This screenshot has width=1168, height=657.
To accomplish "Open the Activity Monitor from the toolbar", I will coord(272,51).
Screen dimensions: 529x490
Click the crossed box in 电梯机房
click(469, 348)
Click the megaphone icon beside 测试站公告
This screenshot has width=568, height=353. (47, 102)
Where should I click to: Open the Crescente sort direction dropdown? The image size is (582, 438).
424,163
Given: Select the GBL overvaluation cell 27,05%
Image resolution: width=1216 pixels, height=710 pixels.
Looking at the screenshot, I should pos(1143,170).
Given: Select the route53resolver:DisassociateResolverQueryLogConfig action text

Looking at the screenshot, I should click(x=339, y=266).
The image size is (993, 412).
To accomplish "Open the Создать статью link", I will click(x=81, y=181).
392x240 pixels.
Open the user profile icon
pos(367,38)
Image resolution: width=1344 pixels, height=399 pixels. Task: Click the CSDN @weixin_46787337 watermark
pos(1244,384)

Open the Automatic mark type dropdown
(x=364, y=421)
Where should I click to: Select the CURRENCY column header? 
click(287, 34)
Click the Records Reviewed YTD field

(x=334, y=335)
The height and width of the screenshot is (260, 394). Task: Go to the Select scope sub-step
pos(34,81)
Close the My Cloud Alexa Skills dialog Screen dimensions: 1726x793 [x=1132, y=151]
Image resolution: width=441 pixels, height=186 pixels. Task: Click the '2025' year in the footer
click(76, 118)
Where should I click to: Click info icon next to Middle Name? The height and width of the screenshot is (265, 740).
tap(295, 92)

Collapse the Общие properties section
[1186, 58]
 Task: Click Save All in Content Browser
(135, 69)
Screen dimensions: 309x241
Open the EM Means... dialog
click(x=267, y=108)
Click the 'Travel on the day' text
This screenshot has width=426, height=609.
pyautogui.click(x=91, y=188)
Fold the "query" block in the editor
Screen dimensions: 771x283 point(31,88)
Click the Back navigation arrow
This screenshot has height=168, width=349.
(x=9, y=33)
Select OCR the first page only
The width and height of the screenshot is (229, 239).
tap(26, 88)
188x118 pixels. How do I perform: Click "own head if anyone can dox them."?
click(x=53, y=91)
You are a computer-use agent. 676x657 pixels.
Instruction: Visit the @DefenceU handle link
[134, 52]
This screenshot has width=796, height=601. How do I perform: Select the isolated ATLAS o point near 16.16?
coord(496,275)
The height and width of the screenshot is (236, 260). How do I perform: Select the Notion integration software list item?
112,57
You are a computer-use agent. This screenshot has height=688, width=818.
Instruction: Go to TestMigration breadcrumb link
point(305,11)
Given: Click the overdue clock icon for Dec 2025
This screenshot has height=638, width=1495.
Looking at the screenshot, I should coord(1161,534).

◆ Work task ◆
Reproduce the lines from the one containing "This screenshot has width=796, height=601." to the end of the entries, keeping both ends and adding nothing.

◆ Problem solution ◆
This screenshot has width=796, height=601. How do I perform: Select the isolated ATLAS o point near 16.16?
coord(496,275)
The height and width of the screenshot is (236, 260). How do I perform: Select the Notion integration software list item?
112,57
You are a computer-use agent. This screenshot has height=688, width=818.
Instruction: Go to TestMigration breadcrumb link
point(305,11)
Given: Click the overdue clock icon for Dec 2025
This screenshot has height=638, width=1495.
Looking at the screenshot, I should coord(1161,534).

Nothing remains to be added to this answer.